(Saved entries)

• • • • •

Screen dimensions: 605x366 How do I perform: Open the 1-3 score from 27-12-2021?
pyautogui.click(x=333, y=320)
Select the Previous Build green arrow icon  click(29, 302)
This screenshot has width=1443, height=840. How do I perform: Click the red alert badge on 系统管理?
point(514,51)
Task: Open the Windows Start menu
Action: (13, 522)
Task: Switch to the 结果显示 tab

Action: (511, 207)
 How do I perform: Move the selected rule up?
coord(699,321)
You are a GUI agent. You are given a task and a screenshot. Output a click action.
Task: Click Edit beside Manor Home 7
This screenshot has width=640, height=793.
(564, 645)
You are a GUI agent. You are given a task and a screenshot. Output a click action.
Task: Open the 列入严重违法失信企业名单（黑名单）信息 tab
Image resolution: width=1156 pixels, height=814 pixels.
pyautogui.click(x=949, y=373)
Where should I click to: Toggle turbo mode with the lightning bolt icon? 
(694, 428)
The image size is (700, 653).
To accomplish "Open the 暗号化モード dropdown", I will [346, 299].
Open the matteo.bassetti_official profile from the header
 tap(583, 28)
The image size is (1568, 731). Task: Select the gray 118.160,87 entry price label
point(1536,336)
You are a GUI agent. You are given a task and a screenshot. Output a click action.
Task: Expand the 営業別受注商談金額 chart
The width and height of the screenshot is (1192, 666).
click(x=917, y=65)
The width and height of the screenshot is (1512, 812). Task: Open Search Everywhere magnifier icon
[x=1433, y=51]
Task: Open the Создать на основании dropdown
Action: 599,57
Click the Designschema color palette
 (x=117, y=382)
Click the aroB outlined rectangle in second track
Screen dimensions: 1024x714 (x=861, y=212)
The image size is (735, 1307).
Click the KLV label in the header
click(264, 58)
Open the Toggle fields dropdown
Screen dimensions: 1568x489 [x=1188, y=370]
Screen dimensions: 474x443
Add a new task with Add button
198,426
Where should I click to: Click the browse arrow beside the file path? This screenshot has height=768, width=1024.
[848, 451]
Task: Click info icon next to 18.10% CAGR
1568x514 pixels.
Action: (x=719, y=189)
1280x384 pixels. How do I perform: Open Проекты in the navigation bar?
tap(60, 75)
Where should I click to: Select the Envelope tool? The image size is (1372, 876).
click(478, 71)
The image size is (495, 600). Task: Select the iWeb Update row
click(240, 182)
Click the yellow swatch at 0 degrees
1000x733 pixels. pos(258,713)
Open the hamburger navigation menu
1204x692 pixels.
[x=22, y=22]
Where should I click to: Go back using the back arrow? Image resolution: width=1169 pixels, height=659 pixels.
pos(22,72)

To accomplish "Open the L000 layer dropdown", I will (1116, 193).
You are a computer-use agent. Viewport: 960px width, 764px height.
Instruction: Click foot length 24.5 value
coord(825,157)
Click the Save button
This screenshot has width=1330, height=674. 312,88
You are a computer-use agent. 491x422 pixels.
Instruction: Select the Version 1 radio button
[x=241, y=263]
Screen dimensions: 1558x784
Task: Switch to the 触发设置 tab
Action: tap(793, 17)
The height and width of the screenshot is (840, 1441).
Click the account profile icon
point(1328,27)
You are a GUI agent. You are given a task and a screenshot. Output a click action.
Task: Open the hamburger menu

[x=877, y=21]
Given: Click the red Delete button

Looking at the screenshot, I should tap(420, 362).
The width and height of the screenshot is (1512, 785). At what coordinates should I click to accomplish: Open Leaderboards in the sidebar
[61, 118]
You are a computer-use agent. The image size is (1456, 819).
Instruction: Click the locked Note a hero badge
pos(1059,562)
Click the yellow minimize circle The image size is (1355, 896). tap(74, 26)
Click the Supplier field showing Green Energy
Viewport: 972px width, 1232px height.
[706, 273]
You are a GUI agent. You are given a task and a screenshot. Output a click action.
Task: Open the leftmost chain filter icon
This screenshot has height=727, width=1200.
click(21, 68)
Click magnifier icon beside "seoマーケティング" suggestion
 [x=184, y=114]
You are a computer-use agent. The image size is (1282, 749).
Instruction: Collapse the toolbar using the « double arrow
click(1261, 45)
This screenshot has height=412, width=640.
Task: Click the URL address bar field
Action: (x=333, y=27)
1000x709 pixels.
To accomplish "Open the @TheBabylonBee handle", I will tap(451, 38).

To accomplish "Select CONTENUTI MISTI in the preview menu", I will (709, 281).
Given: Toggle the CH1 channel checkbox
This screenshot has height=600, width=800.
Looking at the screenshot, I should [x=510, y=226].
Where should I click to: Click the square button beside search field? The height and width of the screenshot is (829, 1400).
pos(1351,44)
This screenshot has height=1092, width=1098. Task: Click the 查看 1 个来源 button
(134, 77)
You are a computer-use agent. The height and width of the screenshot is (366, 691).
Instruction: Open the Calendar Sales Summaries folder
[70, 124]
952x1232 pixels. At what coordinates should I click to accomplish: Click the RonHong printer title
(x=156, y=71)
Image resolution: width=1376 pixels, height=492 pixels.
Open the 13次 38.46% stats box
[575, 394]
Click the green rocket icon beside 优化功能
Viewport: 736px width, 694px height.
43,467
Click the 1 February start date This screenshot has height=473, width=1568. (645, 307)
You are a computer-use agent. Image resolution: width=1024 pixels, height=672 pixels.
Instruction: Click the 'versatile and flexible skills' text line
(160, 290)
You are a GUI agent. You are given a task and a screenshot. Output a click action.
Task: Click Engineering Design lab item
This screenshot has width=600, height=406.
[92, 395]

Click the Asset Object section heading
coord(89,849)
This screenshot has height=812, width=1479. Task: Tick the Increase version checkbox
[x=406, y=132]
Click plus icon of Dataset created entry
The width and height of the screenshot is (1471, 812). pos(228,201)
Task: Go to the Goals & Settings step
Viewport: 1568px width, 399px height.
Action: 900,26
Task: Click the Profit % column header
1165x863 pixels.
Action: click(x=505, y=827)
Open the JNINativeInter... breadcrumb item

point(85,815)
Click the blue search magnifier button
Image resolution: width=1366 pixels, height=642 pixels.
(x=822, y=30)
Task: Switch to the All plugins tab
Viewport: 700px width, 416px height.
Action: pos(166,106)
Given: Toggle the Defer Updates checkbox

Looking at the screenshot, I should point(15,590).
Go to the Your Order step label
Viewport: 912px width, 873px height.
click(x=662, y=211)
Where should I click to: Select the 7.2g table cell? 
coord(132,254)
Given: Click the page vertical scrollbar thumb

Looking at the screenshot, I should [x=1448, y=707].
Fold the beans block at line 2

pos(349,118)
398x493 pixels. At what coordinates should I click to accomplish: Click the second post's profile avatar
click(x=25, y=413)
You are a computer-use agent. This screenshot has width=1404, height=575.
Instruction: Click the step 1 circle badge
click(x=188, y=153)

• • • • •

STATED GOAL.
Turn the Saved entries lines into a numbered list, starting at the line that contains "Fold the beans block at line 2" and continuing through the final line. Omit any blank lines.

RESPONSE TO THIS TASK.
1. Fold the beans block at line 2
2. pos(349,118)
3. 398x493 pixels. At what coordinates should I click to accomplish: Click the second post's profile avatar
4. click(x=25, y=413)
5. You are a computer-use agent. This screenshot has width=1404, height=575.
6. Instruction: Click the step 1 circle badge
7. click(x=188, y=153)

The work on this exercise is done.